▶ [Task data]:
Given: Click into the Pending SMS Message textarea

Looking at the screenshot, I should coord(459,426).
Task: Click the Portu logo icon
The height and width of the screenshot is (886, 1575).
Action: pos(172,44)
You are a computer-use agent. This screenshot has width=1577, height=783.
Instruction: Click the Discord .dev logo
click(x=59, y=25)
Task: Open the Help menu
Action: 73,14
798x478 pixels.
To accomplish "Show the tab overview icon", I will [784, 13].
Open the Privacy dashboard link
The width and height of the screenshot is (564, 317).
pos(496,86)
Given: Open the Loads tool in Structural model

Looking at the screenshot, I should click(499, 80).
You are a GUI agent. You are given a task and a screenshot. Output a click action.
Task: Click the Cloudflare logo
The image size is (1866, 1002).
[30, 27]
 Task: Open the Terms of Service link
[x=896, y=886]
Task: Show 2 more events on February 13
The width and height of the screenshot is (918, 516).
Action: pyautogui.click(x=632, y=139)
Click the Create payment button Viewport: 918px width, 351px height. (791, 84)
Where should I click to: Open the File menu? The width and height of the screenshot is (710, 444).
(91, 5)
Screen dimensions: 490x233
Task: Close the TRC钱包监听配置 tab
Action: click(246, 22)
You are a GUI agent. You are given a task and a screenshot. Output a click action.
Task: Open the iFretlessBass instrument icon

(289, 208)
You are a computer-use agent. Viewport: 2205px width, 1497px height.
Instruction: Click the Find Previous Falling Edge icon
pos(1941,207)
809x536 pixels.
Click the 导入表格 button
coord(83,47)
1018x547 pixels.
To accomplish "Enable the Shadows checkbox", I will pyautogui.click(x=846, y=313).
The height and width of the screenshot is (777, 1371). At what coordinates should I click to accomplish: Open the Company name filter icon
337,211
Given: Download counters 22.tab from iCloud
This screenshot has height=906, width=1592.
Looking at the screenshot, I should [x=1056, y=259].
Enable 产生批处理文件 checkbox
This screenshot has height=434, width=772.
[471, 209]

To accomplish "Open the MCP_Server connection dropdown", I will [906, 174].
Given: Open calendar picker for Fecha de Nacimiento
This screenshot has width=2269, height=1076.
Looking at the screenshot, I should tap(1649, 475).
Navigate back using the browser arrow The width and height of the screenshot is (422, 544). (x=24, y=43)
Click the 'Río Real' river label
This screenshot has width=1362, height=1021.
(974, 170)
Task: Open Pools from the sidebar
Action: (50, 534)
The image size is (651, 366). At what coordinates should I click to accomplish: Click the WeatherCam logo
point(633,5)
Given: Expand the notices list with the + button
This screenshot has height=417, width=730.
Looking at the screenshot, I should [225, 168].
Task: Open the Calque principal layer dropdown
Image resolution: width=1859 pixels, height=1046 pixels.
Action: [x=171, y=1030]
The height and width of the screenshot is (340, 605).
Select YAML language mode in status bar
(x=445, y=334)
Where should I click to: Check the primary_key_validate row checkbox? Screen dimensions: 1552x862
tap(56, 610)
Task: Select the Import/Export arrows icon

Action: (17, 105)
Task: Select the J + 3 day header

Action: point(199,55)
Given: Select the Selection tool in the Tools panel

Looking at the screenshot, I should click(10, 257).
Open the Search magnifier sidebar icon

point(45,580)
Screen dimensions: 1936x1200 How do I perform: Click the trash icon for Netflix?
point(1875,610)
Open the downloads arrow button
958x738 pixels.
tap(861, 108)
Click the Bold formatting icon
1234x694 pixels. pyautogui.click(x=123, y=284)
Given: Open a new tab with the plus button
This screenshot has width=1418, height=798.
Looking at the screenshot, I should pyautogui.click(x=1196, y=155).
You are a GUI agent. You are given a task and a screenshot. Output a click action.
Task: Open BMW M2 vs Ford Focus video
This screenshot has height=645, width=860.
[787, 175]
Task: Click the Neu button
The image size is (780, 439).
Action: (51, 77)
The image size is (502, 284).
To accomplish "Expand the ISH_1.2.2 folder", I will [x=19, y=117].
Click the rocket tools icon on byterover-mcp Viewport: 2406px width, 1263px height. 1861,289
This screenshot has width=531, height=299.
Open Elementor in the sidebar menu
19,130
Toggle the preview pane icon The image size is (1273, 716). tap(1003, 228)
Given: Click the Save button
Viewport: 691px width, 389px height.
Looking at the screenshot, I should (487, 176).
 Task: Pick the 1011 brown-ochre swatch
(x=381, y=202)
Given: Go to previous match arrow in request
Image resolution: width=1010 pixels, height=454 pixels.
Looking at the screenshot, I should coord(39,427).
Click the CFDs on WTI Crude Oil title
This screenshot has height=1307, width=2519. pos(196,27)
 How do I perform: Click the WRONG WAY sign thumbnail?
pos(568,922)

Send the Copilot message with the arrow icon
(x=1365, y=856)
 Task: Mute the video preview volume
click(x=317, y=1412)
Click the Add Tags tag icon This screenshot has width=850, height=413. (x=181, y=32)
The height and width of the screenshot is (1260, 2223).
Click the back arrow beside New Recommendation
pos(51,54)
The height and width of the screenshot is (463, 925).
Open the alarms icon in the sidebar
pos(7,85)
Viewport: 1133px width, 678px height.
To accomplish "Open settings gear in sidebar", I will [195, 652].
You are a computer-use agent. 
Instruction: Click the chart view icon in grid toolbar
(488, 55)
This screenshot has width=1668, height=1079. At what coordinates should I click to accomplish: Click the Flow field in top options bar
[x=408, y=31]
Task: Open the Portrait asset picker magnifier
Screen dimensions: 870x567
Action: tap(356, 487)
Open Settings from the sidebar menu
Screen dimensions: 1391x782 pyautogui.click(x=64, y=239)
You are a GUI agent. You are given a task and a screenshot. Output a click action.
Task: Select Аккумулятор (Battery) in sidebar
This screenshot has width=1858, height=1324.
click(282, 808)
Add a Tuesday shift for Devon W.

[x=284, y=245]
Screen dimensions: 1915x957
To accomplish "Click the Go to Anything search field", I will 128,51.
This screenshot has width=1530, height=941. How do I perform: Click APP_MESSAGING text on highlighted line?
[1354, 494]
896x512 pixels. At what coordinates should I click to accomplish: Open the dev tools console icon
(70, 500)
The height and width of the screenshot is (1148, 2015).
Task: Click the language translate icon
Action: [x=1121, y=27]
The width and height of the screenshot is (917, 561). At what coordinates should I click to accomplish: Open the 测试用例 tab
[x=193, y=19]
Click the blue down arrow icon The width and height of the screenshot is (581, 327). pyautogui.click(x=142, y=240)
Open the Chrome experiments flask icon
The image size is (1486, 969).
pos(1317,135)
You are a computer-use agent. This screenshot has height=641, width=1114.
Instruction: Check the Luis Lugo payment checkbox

▶ [Work item]: Print each record from the listing above exactly as it was given.

▶ [Answer box]:
Given: Click into the Pending SMS Message textarea

Looking at the screenshot, I should coord(459,426).
Task: Click the Portu logo icon
The height and width of the screenshot is (886, 1575).
Action: pos(172,44)
You are a computer-use agent. This screenshot has width=1577, height=783.
Instruction: Click the Discord .dev logo
click(x=59, y=25)
Task: Open the Help menu
Action: 73,14
798x478 pixels.
To accomplish "Show the tab overview icon", I will [784, 13].
Open the Privacy dashboard link
The width and height of the screenshot is (564, 317).
pos(496,86)
Given: Open the Loads tool in Structural model

Looking at the screenshot, I should click(499, 80).
You are a GUI agent. You are given a task and a screenshot. Output a click action.
Task: Click the Cloudflare logo
The image size is (1866, 1002).
[30, 27]
 Task: Open the Terms of Service link
[x=896, y=886]
Task: Show 2 more events on February 13
The width and height of the screenshot is (918, 516).
Action: pyautogui.click(x=632, y=139)
Click the Create payment button Viewport: 918px width, 351px height. (791, 84)
Where should I click to: Open the File menu? The width and height of the screenshot is (710, 444).
(91, 5)
Screen dimensions: 490x233
Task: Close the TRC钱包监听配置 tab
Action: click(246, 22)
You are a GUI agent. You are given a task and a screenshot. Output a click action.
Task: Open the iFretlessBass instrument icon

(289, 208)
You are a computer-use agent. Viewport: 2205px width, 1497px height.
Instruction: Click the Find Previous Falling Edge icon
pos(1941,207)
809x536 pixels.
Click the 导入表格 button
coord(83,47)
1018x547 pixels.
To accomplish "Enable the Shadows checkbox", I will pyautogui.click(x=846, y=313).
The height and width of the screenshot is (777, 1371). At what coordinates should I click to accomplish: Open the Company name filter icon
337,211
Given: Download counters 22.tab from iCloud
This screenshot has height=906, width=1592.
Looking at the screenshot, I should [x=1056, y=259].
Enable 产生批处理文件 checkbox
This screenshot has height=434, width=772.
[471, 209]

To accomplish "Open the MCP_Server connection dropdown", I will [906, 174].
Given: Open calendar picker for Fecha de Nacimiento
This screenshot has width=2269, height=1076.
Looking at the screenshot, I should tap(1649, 475).
Navigate back using the browser arrow The width and height of the screenshot is (422, 544). (x=24, y=43)
Click the 'Río Real' river label
This screenshot has width=1362, height=1021.
(974, 170)
Task: Open Pools from the sidebar
Action: (50, 534)
The image size is (651, 366). At what coordinates should I click to accomplish: Click the WeatherCam logo
point(633,5)
Given: Expand the notices list with the + button
This screenshot has height=417, width=730.
Looking at the screenshot, I should [225, 168].
Task: Open the Calque principal layer dropdown
Image resolution: width=1859 pixels, height=1046 pixels.
Action: [x=171, y=1030]
The height and width of the screenshot is (340, 605).
Select YAML language mode in status bar
(x=445, y=334)
Where should I click to: Check the primary_key_validate row checkbox? Screen dimensions: 1552x862
tap(56, 610)
Task: Select the Import/Export arrows icon

Action: (17, 105)
Task: Select the J + 3 day header

Action: point(199,55)
Given: Select the Selection tool in the Tools panel

Looking at the screenshot, I should click(10, 257).
Open the Search magnifier sidebar icon

point(45,580)
Screen dimensions: 1936x1200 How do I perform: Click the trash icon for Netflix?
point(1875,610)
Open the downloads arrow button
958x738 pixels.
tap(861, 108)
Click the Bold formatting icon
1234x694 pixels. pyautogui.click(x=123, y=284)
Given: Open a new tab with the plus button
This screenshot has width=1418, height=798.
Looking at the screenshot, I should pyautogui.click(x=1196, y=155).
You are a GUI agent. You are given a task and a screenshot. Output a click action.
Task: Open BMW M2 vs Ford Focus video
This screenshot has height=645, width=860.
[787, 175]
Task: Click the Neu button
The image size is (780, 439).
Action: (51, 77)
The image size is (502, 284).
To accomplish "Expand the ISH_1.2.2 folder", I will [x=19, y=117].
Click the rocket tools icon on byterover-mcp Viewport: 2406px width, 1263px height. 1861,289
This screenshot has width=531, height=299.
Open Elementor in the sidebar menu
19,130
Toggle the preview pane icon The image size is (1273, 716). tap(1003, 228)
Given: Click the Save button
Viewport: 691px width, 389px height.
Looking at the screenshot, I should (487, 176).
 Task: Pick the 1011 brown-ochre swatch
(x=381, y=202)
Given: Go to previous match arrow in request
Image resolution: width=1010 pixels, height=454 pixels.
Looking at the screenshot, I should coord(39,427).
Click the CFDs on WTI Crude Oil title
This screenshot has height=1307, width=2519. pos(196,27)
 How do I perform: Click the WRONG WAY sign thumbnail?
pos(568,922)

Send the Copilot message with the arrow icon
(x=1365, y=856)
 Task: Mute the video preview volume
click(x=317, y=1412)
Click the Add Tags tag icon This screenshot has width=850, height=413. (x=181, y=32)
The height and width of the screenshot is (1260, 2223).
Click the back arrow beside New Recommendation
pos(51,54)
The height and width of the screenshot is (463, 925).
Open the alarms icon in the sidebar
pos(7,85)
Viewport: 1133px width, 678px height.
To accomplish "Open settings gear in sidebar", I will [195, 652].
You are a computer-use agent. 
Instruction: Click the chart view icon in grid toolbar
(488, 55)
This screenshot has width=1668, height=1079. At what coordinates should I click to accomplish: Click the Flow field in top options bar
[x=408, y=31]
Task: Open the Portrait asset picker magnifier
Screen dimensions: 870x567
Action: tap(356, 487)
Open Settings from the sidebar menu
Screen dimensions: 1391x782 pyautogui.click(x=64, y=239)
You are a GUI agent. You are given a task and a screenshot. Output a click action.
Task: Select Аккумулятор (Battery) in sidebar
This screenshot has width=1858, height=1324.
click(282, 808)
Add a Tuesday shift for Devon W.

[x=284, y=245]
Screen dimensions: 1915x957
To accomplish "Click the Go to Anything search field", I will 128,51.
This screenshot has width=1530, height=941. How do I perform: Click APP_MESSAGING text on highlighted line?
[1354, 494]
896x512 pixels. At what coordinates should I click to accomplish: Open the dev tools console icon
(70, 500)
The height and width of the screenshot is (1148, 2015).
Task: Click the language translate icon
Action: [x=1121, y=27]
The width and height of the screenshot is (917, 561). At what coordinates should I click to accomplish: Open the 测试用例 tab
[x=193, y=19]
Click the blue down arrow icon The width and height of the screenshot is (581, 327). pyautogui.click(x=142, y=240)
Open the Chrome experiments flask icon
The image size is (1486, 969).
pos(1317,135)
You are a computer-use agent. This screenshot has height=641, width=1114.
Instruction: Check the Luis Lugo payment checkbox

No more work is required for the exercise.